Analyzing this novel, it is worth noting that it became the first educational novel in literature. This is what made him go down in art history. At that time, work was perceived by many as a punishment and an undesirable necessity. The roots of this lie in a perverted interpretation of the Bible. At that time, it was believed that God punished the descendants of Adam and Eve with labor because they disobeyed his orders.

Daniel Defoe is the first author in whom labor becomes the basis of human activity, and not just a means of obtaining (earning) the most necessary things. This corresponded to the sentiments that existed among the Puritan moralists at that time. They argued that work was a worthy activity that should not be ashamed or avoided. This is exactly what the novel Robinson Crusoe teaches.

Main character progress

The reader can follow the progress in the development of the main character. Finding himself on a desert island, he is faced with the fact that he can do practically nothing. Only over time, overcoming many failures, does he learn how to grow bread, care for domestic animals, weave baskets and build a reliable home. He learns all this through trial and error.
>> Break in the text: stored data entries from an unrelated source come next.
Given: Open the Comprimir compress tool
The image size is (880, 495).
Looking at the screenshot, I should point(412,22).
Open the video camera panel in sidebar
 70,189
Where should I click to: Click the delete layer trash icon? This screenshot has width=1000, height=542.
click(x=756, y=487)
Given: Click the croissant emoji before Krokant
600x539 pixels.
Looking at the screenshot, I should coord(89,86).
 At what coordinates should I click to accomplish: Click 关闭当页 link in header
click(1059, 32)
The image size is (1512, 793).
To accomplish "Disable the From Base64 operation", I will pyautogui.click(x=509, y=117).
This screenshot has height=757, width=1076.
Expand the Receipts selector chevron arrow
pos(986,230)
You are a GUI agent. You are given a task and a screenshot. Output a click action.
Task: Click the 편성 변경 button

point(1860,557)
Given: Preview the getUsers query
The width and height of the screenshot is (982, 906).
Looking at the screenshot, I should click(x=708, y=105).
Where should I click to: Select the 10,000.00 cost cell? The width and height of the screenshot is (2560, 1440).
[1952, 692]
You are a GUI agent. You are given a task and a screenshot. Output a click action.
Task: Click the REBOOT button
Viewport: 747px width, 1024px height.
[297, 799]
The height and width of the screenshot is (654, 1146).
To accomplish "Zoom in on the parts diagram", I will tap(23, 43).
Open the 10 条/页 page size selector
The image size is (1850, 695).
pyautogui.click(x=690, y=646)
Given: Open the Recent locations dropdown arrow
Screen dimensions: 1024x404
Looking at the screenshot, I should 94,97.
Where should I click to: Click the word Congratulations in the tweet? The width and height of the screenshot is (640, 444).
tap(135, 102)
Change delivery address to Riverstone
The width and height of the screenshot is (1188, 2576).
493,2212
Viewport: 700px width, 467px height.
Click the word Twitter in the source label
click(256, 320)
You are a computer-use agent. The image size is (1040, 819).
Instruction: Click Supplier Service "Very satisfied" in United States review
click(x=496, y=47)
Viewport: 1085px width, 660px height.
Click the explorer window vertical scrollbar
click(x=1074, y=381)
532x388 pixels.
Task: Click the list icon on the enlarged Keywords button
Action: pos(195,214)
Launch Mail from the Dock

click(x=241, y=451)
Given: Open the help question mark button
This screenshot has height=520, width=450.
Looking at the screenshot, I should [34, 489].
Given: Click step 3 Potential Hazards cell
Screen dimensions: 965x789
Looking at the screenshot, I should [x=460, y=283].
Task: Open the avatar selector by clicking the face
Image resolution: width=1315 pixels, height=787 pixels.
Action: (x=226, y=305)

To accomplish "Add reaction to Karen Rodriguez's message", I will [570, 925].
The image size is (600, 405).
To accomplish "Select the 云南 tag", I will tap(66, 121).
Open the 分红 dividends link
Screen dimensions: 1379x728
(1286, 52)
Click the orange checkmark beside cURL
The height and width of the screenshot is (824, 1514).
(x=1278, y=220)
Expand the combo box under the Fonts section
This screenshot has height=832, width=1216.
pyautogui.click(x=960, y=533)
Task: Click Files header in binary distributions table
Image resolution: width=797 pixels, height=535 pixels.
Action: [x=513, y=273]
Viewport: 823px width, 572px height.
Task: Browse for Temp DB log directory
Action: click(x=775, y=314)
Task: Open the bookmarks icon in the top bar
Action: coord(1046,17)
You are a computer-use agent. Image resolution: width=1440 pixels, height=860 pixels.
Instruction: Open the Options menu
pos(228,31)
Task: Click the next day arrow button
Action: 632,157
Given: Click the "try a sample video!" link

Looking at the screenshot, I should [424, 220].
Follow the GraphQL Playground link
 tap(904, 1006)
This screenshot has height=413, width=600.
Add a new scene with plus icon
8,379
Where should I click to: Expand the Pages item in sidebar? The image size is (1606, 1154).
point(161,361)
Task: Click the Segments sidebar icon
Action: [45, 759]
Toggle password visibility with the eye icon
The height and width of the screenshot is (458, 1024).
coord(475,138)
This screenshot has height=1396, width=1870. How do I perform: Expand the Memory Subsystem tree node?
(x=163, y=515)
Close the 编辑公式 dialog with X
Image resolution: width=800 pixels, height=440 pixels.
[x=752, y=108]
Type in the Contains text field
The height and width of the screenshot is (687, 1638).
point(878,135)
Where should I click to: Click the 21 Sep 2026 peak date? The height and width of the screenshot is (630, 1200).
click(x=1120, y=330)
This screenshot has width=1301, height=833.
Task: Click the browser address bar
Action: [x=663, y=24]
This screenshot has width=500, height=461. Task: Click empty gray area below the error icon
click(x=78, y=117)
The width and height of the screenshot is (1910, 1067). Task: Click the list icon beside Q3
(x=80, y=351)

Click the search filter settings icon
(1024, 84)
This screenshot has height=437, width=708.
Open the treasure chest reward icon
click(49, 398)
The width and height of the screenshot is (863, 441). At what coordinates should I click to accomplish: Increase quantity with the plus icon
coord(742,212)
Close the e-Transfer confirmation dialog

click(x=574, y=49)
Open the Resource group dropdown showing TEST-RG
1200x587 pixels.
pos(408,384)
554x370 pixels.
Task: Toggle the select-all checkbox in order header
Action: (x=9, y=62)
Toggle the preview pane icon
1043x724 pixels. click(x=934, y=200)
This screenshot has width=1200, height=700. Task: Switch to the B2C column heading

For Robinson, work becomes a salvation that helps him not only survive, but also grow spiritually.

Character Features

First of all, Robinson Crusoe differs from other literary characters of that time in the absence of extremes. He is a hero who completely belongs to the real world.

In no case can he be called a dreamer or visionary, like Cervantes' Don Quixote. This is a prudent person who knows the value of money and work. He is like a fish in water in practical management. At the same time, he is quite selfish. But this trait is understandable to most readers; it is aimed at the bourgeois ideal - personal enrichment.

Why has this character been so popular with readers for several centuries? This is the main secret of the educational experiment that Defoe staged on the pages of his novel. For the author's contemporaries, the interest of the situation described primarily lay in the exceptionality of the situation in which the main character found himself.

The main features of this novel are verisimilitude and its maximum persuasiveness. Daniel Defoe manages to achieve the illusion of authenticity with the help of a large number of small details that, it seems, simply cannot be invented.